> What you should do:
Within the records below, find each line with the word "height" and copy it out.
#### Supplied records
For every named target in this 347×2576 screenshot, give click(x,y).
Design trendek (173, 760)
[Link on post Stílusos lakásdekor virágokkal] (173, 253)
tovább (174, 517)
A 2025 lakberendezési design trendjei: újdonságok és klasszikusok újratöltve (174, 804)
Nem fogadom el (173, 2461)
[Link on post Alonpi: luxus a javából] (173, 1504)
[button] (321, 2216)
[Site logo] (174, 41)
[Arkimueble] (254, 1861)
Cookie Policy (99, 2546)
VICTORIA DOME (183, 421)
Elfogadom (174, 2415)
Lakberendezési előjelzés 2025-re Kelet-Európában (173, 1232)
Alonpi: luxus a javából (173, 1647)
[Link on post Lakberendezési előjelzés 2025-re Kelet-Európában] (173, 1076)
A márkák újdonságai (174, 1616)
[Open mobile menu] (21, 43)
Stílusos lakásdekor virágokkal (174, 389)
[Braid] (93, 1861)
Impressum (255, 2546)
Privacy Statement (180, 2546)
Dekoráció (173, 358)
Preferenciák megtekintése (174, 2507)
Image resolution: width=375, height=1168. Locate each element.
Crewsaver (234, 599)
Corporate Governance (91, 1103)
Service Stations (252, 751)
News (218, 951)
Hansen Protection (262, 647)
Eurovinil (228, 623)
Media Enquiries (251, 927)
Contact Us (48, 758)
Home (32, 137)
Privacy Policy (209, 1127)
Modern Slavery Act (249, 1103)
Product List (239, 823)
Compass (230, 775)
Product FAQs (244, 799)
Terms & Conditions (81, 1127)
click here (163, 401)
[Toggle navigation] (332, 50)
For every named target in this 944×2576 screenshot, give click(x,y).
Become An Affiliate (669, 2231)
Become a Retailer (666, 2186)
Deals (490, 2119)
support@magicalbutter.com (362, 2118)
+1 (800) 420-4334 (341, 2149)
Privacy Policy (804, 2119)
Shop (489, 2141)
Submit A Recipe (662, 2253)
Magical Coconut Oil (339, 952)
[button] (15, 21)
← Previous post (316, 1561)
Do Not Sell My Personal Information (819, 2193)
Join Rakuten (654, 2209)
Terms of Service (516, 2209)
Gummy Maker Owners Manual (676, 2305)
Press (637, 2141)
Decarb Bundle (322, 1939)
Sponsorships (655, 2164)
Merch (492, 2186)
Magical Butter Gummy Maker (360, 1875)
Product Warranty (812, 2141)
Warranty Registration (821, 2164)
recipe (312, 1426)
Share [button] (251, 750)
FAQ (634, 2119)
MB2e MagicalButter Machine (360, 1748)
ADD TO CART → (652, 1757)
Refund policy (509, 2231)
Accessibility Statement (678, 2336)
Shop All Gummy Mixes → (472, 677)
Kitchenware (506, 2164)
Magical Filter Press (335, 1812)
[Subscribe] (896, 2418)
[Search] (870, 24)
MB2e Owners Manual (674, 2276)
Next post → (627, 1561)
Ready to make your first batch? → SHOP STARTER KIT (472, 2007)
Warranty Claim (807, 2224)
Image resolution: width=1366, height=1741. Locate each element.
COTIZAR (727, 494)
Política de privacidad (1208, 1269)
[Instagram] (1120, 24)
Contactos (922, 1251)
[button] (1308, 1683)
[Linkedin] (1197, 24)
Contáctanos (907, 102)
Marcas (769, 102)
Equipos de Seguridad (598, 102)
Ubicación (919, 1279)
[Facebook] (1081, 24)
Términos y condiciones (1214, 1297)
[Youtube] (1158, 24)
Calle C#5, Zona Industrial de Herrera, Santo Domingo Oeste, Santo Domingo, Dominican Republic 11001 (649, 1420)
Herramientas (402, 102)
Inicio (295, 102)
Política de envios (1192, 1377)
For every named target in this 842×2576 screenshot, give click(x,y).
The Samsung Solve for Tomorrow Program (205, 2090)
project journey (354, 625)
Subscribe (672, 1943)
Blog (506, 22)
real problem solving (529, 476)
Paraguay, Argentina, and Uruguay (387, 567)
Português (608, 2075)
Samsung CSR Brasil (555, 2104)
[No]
########
> Task output:
Image resolution: width=375, height=1168. Locate each element.
Image resolution: width=1366, height=1741. Locate each element.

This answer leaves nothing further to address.